Ist das Maß voll oder ist es maßvoll?
Es wird bald ein neues Europäisches Parlament gewählt. Überall gibt es Wahlplakate, aber viele haben keinen Bezug zu Europa. Es sind unzählige Slogans, manchmal auch Köpfe, die kaum einer kennt. Und so mancher Slogan bringt mich zum Grübeln. Die Aussage „Sei kein Arschloch“ ist unmissverständlich allgemein gültig. Aber was bedeutet „Für ein starkes Bayern in Europa“ oder gar „Deutschland zuerst“?
Im 19. Jahrhundert war Deutschland ein Flickenteppich von einzelnen Staaten. Mit der Gründung des deutschen Zollvereins 1833 wurde eine wirtschaftliche Entwicklung eingeleitet, in der z.B. Maße, Gewichte und Währungen vereinheitlicht und die Zollgrenzen abgebaut wurden. Das war eindeutig vorteilhaft! Bei der Gründung des Deutschen Reiches kamen dann auch weniger attraktive Aspekte hinzu, weil man sich im Gegensatz zu den anderen Staaten benachteiligt fühlte. Das Ergebnis waren der Erste und letztlich auch der Zweite Weltkrieg.

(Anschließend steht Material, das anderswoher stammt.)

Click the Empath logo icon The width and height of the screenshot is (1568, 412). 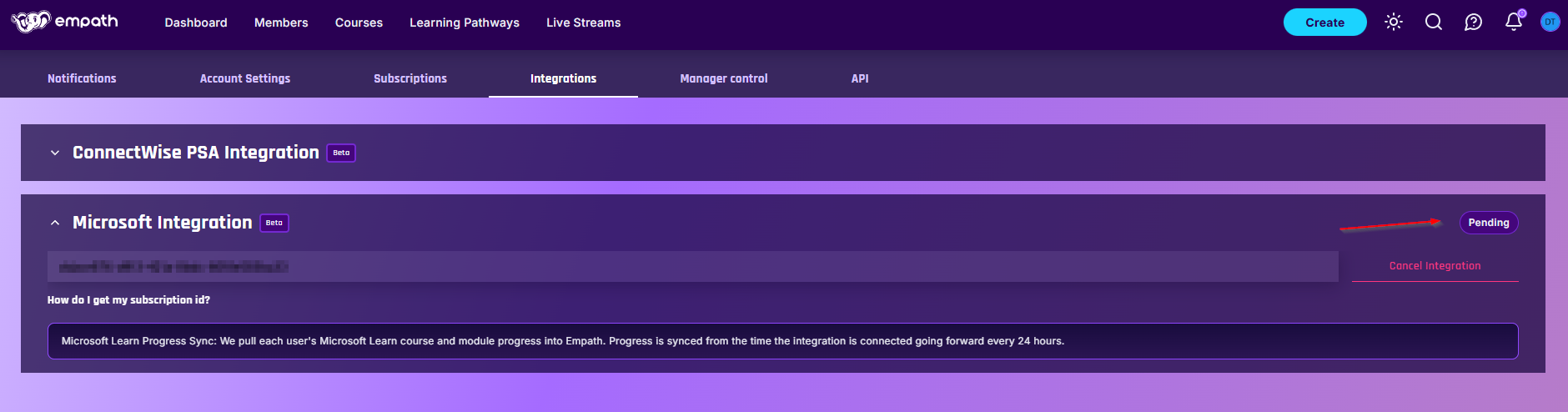[31, 22]

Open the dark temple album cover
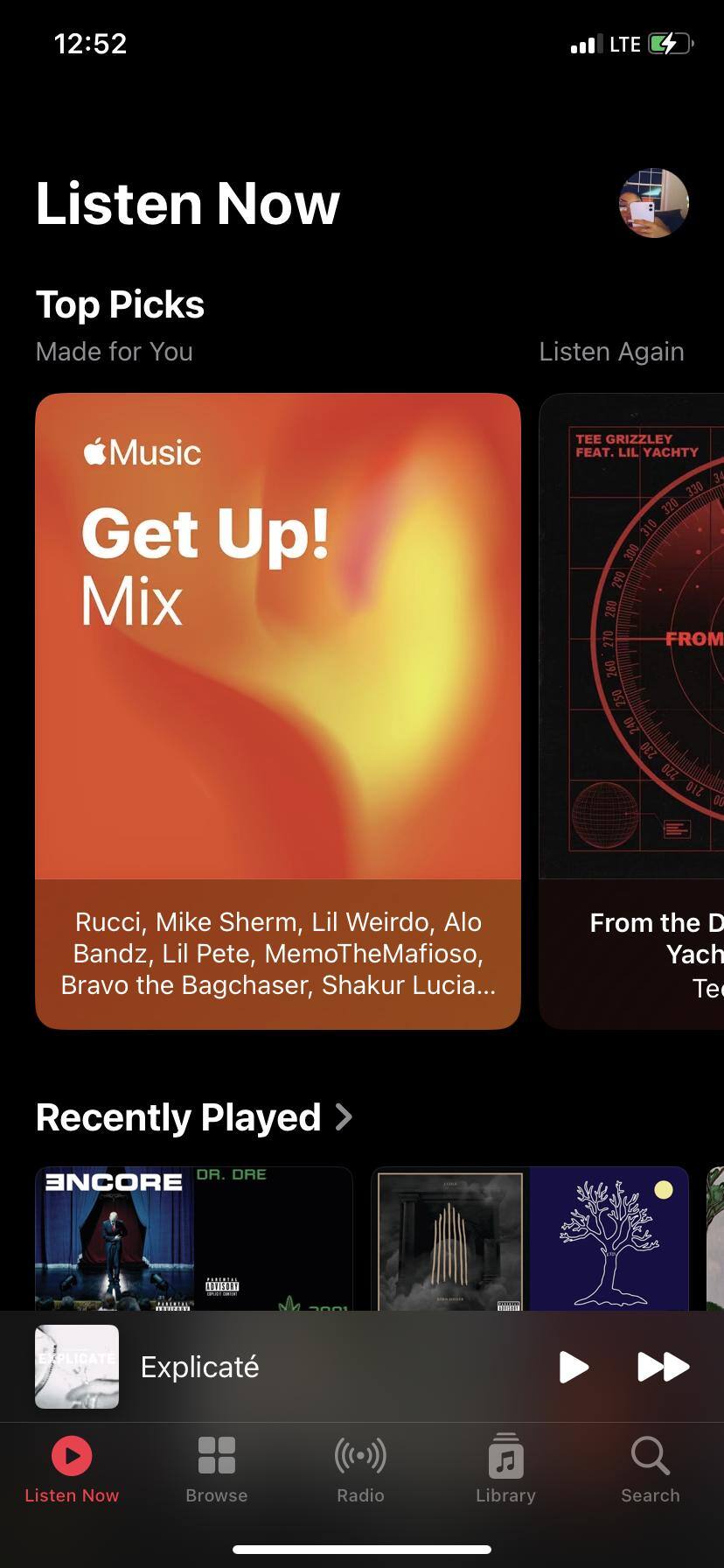(450, 1239)
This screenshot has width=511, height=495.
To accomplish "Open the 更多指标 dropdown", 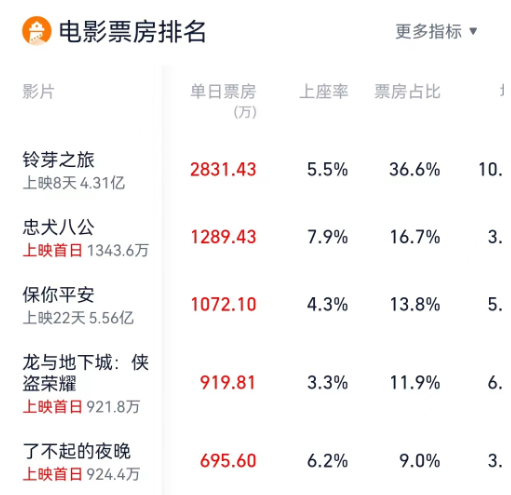I will (436, 31).
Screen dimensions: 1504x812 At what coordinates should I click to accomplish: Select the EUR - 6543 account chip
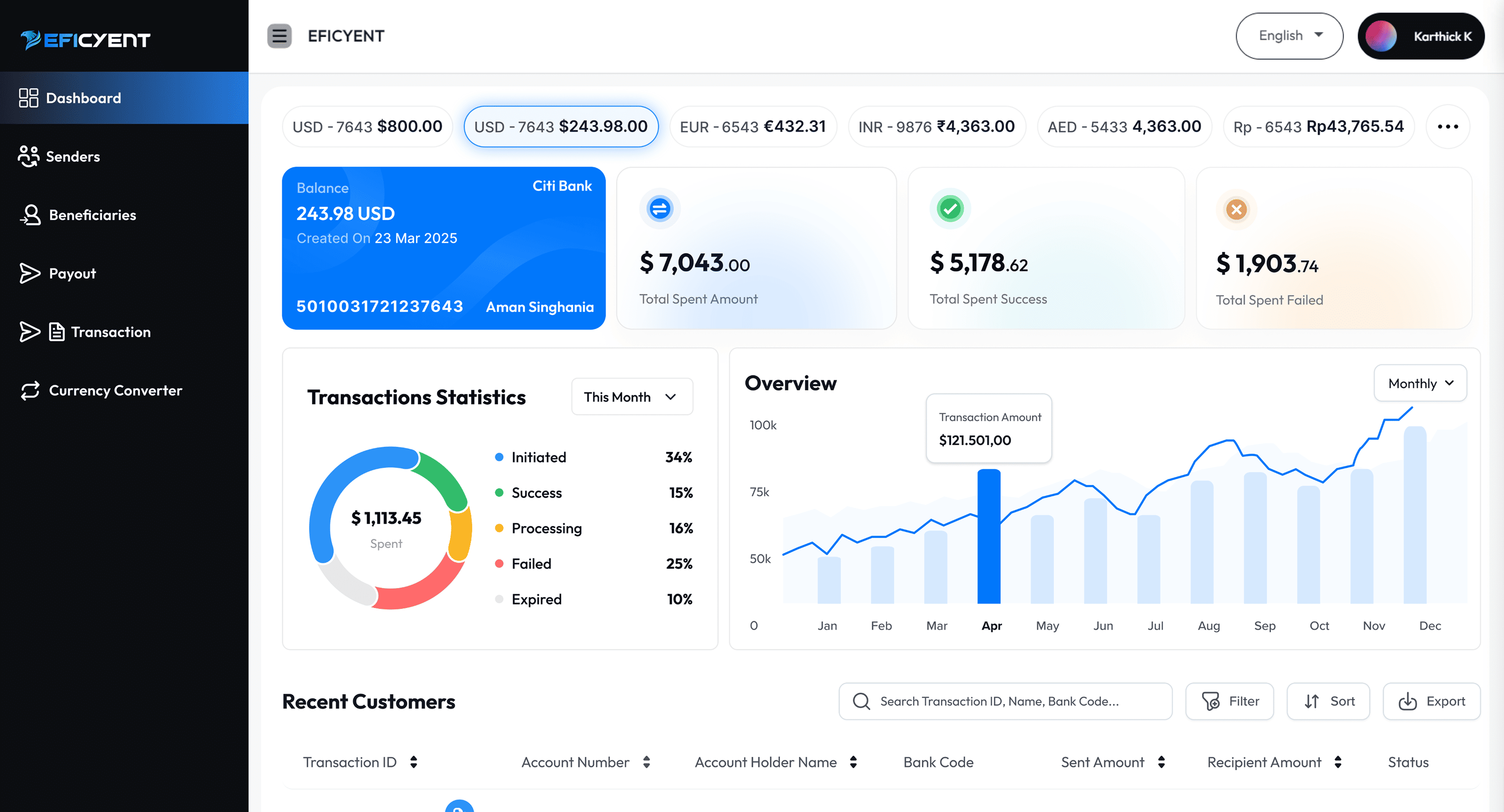753,127
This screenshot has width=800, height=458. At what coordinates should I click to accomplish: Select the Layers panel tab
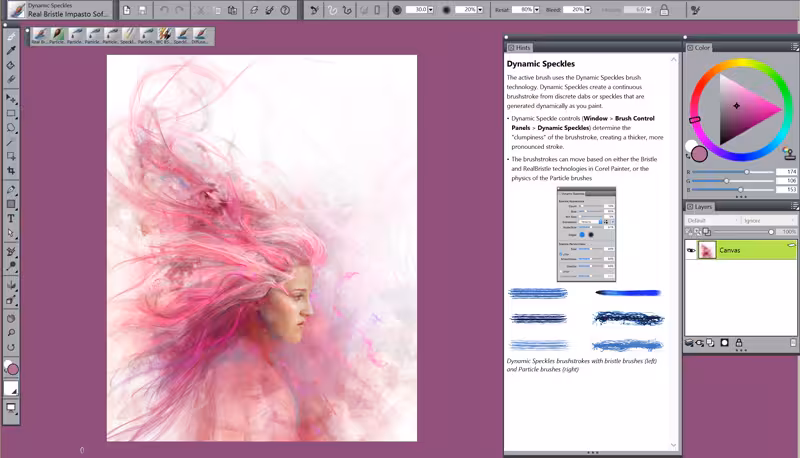pyautogui.click(x=699, y=207)
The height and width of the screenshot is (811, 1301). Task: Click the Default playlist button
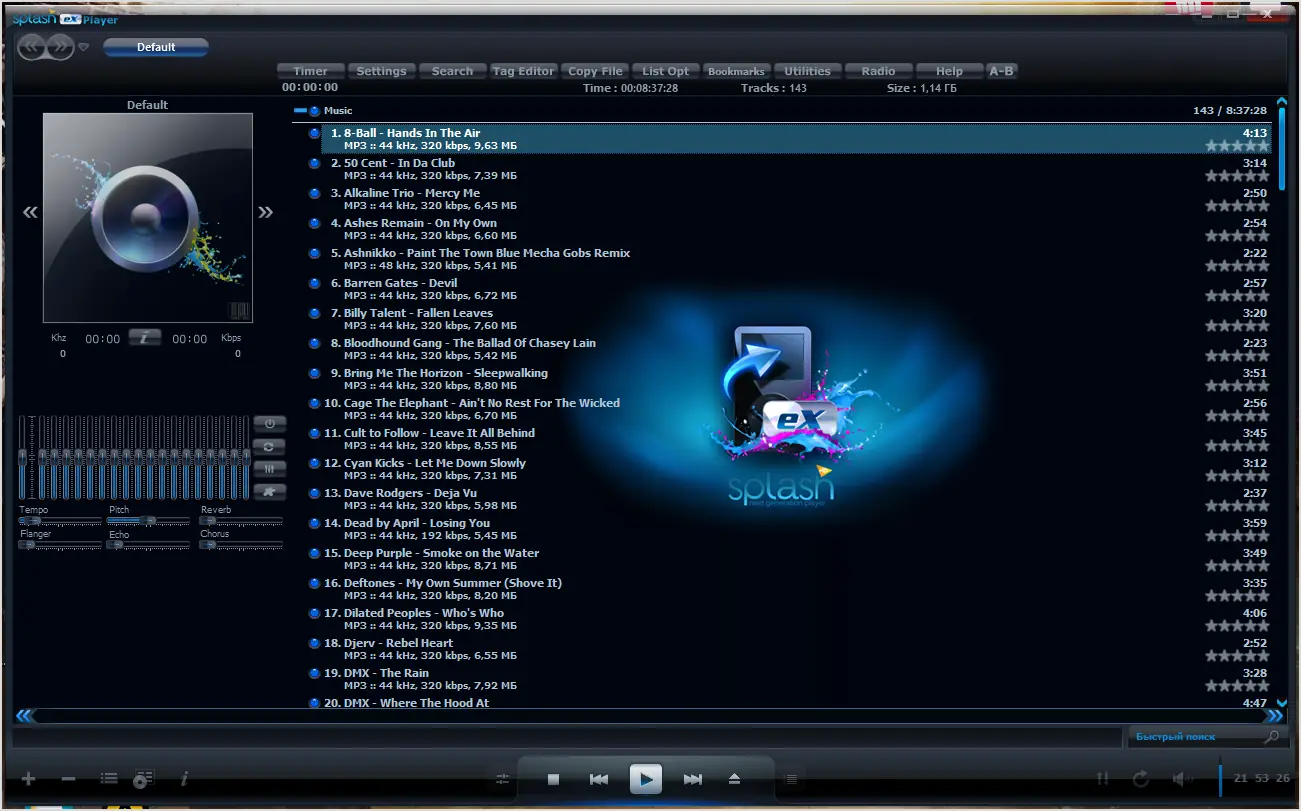156,47
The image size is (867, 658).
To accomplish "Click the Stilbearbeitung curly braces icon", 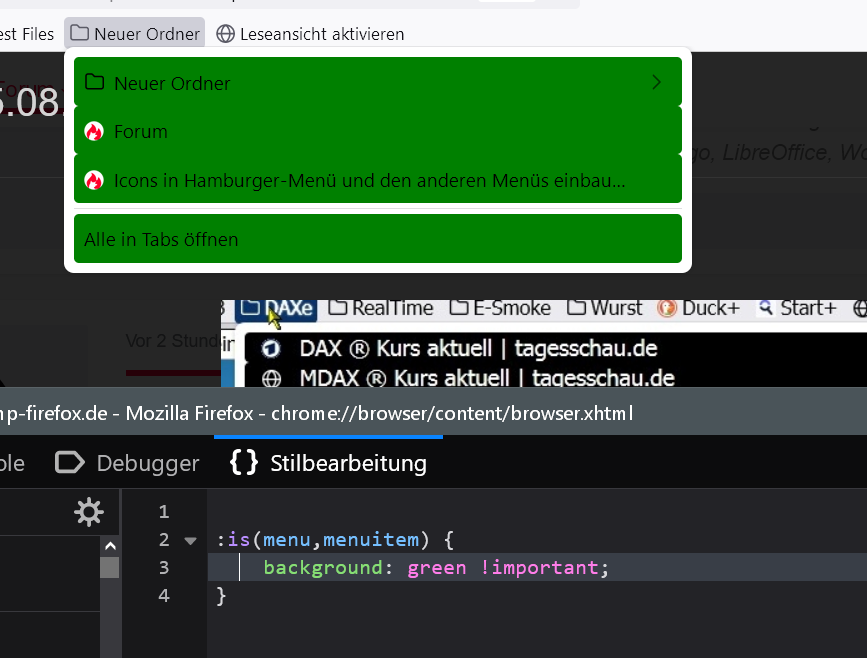I will pyautogui.click(x=243, y=463).
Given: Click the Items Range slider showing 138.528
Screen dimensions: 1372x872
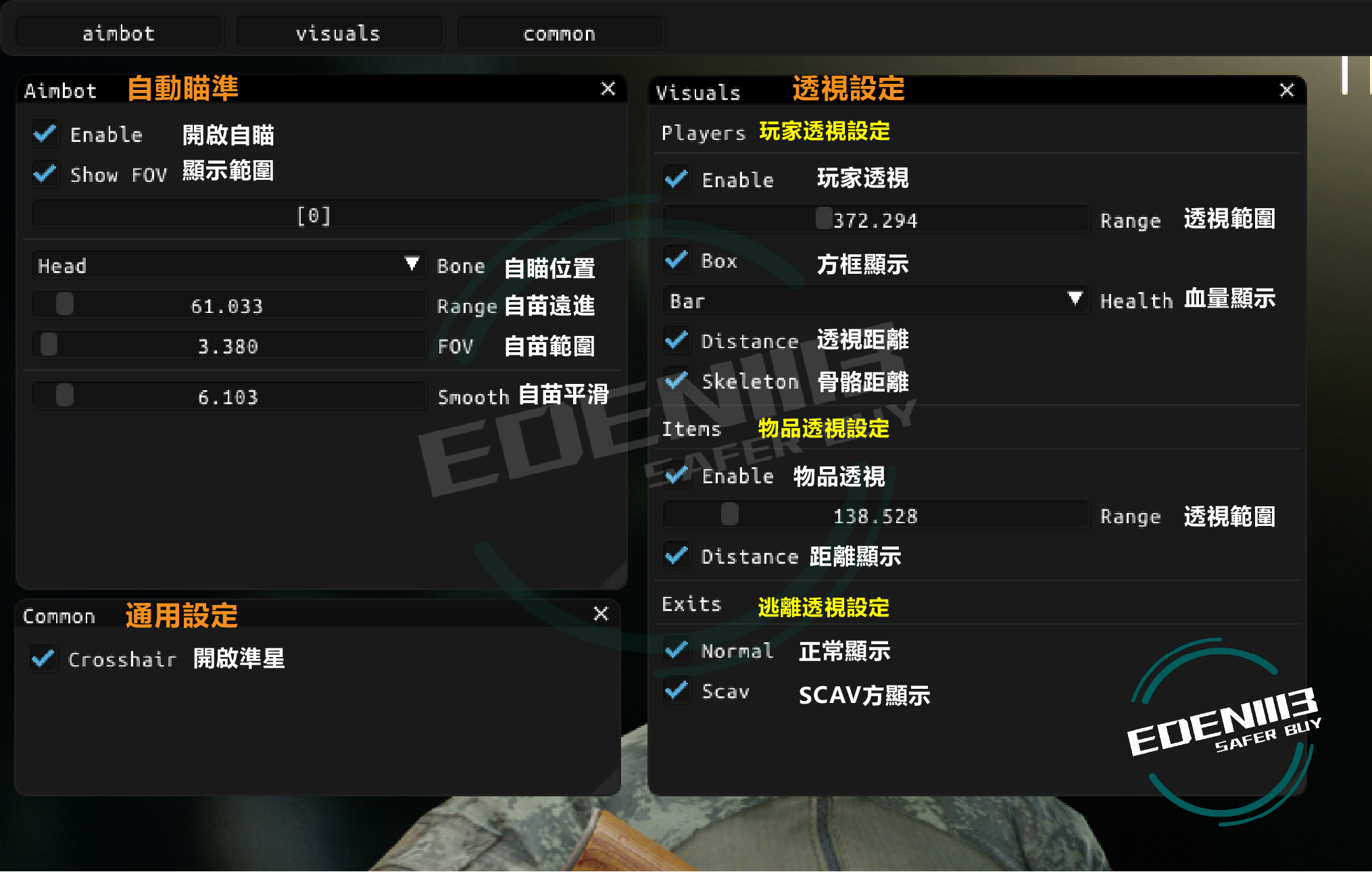Looking at the screenshot, I should [876, 516].
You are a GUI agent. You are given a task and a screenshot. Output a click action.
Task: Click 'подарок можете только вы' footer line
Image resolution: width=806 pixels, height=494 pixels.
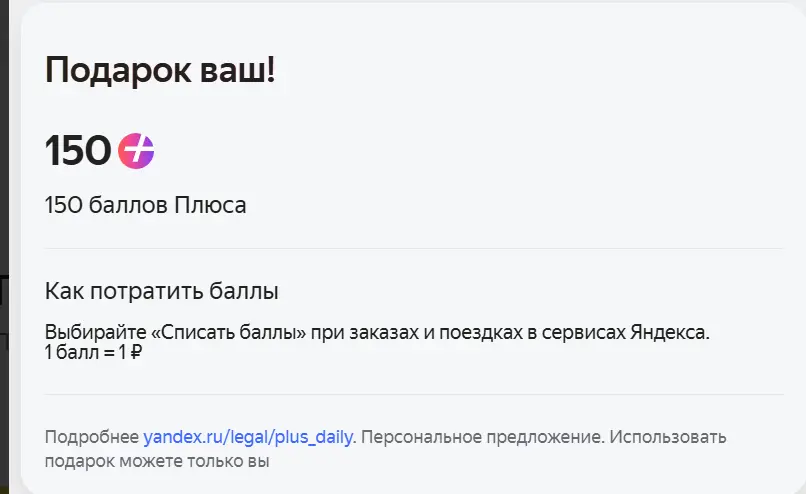click(x=157, y=461)
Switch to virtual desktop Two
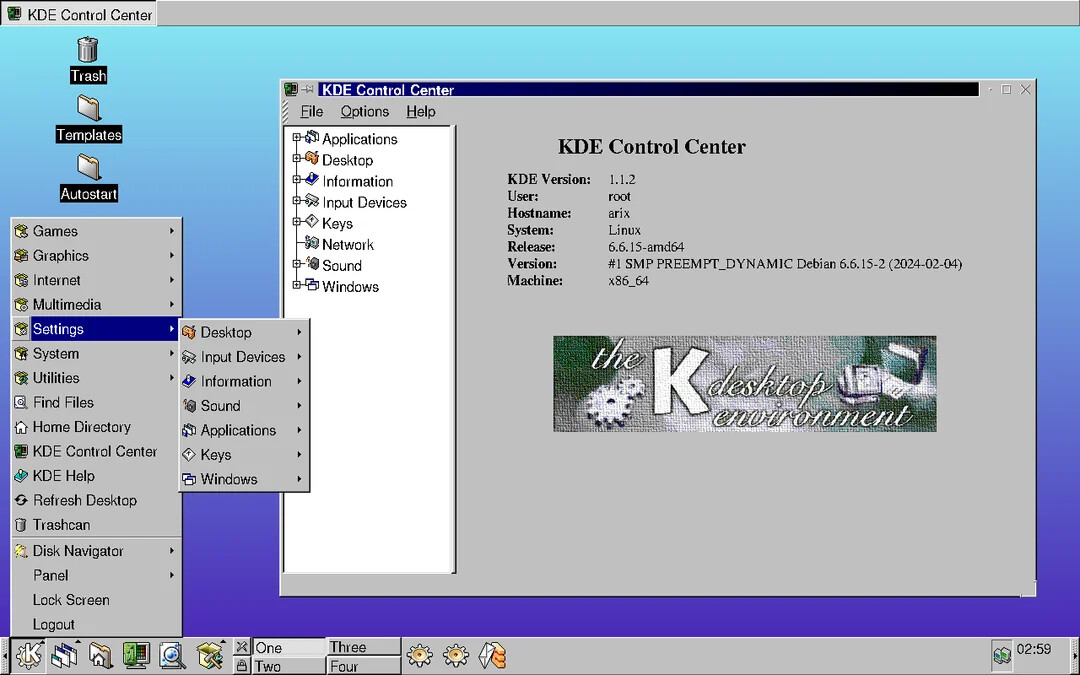The height and width of the screenshot is (675, 1080). 288,666
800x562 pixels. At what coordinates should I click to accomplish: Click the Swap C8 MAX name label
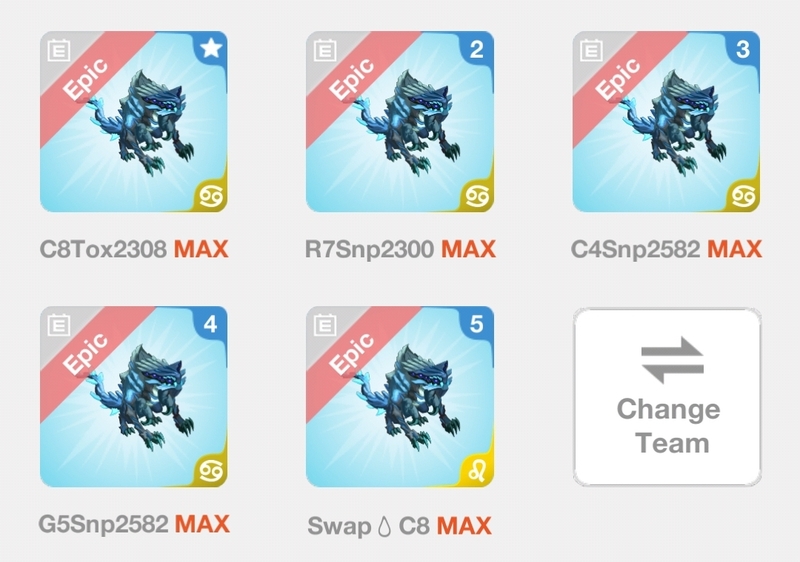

Im 19. und 20. Jahrhundert war Europa noch deutlich geprägt von Kriegen. 1866 besiegte die preußische Armee bei Königgrätz die von Österreich und Sachsen. Der „Erzfeind“ war aber Frankreich und noch 1968 erlebte ich in Frankreich kriegsbedingte antideutsche Ressentiments. Das ist nun weitgehend vorbei und einen wesentlichen Beitrag dazu hat die Europäische Union geleistet.
Es gibt viele Aufgaben, die man besser zusammen löst. Umweltschutz und ein gemeinsamer Wirtschafts- und Rechtsraum sind darunter, aber auch die Sicherheit ist gerade heute unverzichtbar dabei. Andere Themen sind regional besser aufgehoben. Dann sollten sie nach dem Prinzip der Subsidiarität auch regional bleiben.
Hans-Dietrich Genscher hat immer darauf hingewiesen, dass man sich in der EU für Mehrheiten mit Partnern abstimmen muss. Das ist eine der Grundlagen liberaler Politik. Man hat nie die Mehrheit allein und muss seine Anliegen mit guten Argumenten vortragen. Und die anderen sollten sich selbst nicht als das Maß aller Dinge sehen und zuhören. Natürlich ist in einer Diktatur alles einfacher, aber es ist ganz sicher nicht besser.
„Deutschland zuerst“ wird von einer Partei als Gegensatz zu Europa verstanden, nicht wissend, dass dies die Vereinbarung der Alliierten im Zweiten Weltkrieg war, Deutschland als Hauptproblem zuerst zu besiegen, was danach zu „Europe first“ abgewandelt wurde.
Gegen ein starkes Bayern wäre nichts einzuwenden, wenn dadurch die pro-europäische Idee gestärkt würde. Europa sollte ein Europa der Regionen sein, nicht der nationalen Interessen. Die Europäische Union wird und muss sich wandeln. Die eine oder andere globale Regelung muss modifiziert werden. Aber es gibt keine Alternative, nicht zum Euro und nicht zur Europäischen Union. Daher sollten wir alle nur die Parteien wählen, die das positiv gestalten wollen. Es gibt ja einige zur Auswahl!